*** Opening of STUDY MATERIAL ***

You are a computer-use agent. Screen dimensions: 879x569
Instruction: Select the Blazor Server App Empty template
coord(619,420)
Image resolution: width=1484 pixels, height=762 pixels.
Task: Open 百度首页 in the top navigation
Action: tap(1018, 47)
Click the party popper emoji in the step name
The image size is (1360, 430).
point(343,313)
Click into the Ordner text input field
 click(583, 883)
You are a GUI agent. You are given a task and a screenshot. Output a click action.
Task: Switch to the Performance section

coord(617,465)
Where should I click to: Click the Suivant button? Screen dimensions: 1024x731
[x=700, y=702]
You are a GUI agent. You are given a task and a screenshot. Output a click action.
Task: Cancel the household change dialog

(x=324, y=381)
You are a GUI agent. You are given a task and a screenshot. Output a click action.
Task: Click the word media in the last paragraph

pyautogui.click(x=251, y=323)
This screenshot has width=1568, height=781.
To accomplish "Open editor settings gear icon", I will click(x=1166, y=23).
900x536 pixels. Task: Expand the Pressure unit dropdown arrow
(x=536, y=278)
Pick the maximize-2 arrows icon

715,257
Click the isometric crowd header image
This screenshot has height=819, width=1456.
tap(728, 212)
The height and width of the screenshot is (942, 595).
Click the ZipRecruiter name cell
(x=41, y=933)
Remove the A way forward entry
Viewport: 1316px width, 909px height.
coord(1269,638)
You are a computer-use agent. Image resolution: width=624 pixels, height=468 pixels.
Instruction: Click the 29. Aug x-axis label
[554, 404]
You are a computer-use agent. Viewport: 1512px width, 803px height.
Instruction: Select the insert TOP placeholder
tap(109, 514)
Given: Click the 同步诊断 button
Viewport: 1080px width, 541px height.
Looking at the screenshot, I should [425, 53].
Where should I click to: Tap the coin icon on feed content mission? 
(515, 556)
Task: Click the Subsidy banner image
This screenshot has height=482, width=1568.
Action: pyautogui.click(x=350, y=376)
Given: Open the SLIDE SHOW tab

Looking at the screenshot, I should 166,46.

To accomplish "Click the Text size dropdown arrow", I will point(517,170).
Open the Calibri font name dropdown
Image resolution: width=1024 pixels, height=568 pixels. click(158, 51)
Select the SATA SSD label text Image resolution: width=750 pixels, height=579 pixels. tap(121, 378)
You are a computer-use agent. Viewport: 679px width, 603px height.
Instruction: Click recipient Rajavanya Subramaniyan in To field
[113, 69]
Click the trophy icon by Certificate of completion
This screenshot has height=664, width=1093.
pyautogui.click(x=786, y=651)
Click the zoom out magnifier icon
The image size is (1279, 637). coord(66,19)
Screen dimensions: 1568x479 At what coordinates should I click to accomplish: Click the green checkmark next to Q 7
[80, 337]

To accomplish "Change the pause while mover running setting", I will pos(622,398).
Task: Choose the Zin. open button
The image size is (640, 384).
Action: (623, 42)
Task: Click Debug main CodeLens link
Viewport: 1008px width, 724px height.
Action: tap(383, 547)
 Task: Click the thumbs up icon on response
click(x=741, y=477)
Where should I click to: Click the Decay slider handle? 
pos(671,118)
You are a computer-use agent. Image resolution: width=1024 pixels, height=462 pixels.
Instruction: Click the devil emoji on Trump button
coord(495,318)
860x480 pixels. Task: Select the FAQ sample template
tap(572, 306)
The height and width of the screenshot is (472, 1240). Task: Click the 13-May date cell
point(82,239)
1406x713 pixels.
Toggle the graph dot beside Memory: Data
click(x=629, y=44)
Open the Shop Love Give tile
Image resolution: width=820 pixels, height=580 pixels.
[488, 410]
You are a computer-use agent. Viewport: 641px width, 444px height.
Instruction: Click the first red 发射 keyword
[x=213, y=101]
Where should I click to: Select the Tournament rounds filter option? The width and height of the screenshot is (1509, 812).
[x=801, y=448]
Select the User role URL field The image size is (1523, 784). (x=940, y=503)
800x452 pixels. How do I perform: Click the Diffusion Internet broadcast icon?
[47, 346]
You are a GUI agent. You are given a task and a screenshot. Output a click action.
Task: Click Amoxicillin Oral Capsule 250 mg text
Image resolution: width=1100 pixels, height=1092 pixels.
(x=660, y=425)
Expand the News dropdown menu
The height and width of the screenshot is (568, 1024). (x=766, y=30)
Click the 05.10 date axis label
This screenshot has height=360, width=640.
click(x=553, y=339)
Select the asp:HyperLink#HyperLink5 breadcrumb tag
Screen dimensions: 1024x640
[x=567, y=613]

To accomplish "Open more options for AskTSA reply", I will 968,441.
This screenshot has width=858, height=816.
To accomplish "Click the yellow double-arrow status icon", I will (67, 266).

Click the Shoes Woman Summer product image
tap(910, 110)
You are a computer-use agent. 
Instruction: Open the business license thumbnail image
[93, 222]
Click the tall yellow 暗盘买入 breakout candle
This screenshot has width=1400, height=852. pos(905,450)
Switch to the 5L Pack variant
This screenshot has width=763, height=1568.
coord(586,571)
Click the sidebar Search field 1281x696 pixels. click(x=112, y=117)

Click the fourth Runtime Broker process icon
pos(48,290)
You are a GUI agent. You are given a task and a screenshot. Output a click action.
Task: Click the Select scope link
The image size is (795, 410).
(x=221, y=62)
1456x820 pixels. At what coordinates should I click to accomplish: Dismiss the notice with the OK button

*** Close of STUDY MATERIAL ***

ABOUT THIS TASK: Which lines in the records above contain the string "will"? Copy each one.

RESPONSE TO THIS TASK:
To accomplish "Open editor settings gear icon", I will click(x=1166, y=23).
To accomplish "Click the Text size dropdown arrow", I will point(517,170).
To accomplish "Change the pause while mover running setting", I will pos(622,398).
To accomplish "Open more options for AskTSA reply", I will 968,441.
To accomplish "Click the yellow double-arrow status icon", I will (67, 266).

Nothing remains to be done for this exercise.